Dobbiamo essere orgogliosi dei nostri ragazzi e imparare da loro. È questo lo scarto morale di quell’Occidente che riempie la bocca dei guerrafondai della domenica.
Se per settant’anni l’Europa occidentale non ha visto sul suo suolo la guerra, non è per l’ombrello atomico o per la marea inverosimile di armi che ha riversato sul mondo. Anzi queste sono i danni che abbiamo provocato al mondo: la spesa per gli armamenti non difende, ma offende, innanzitutto la coscienza di chi la alimenta. La rivolta dello spirito dell'Occidente è maturata alla fine degli anni Cinquanta dello scorso secolo nel cuore dell'impero americano, con le proteste di chi non sopprotava il peso della bomba atomica e provava orrore per le guerre che i suoi giovani erano costretti a combattere nel mondo.

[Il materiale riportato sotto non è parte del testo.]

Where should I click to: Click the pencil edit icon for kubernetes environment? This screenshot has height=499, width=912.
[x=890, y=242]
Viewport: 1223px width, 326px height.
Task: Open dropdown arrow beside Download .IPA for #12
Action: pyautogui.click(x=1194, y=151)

Se per settant’anni non abbiamo conosciuto l’orrore che vediamo ora in Ucraina, è per la cura della nostra umanità profonda, per quel cammino di pace che gli uomini europei hanno compiuto accompagnati da una Chiesa che ha saputo scendere dal trono e inginocchiarsi a condividere le ferite a cui troppo spesso ha contribuito. Molti hanno sorriso con sufficienza quando, il 12 aprile del 2019, Papa Francesco si è inginocchiato e ha baciato i piedi dei leader del Sud Sudan che si erano contrapposti in una guerra feroce (400.000 morti), chiedendo loro di «rimanere nella pace».

Il grado della civiltà di cui ci vantiamo sarà misurato se anche noi sapremo «rimanere nella pace» che la coscienza migliore dell’Europa ha costruito sulle macerie della sua furia distruttiva.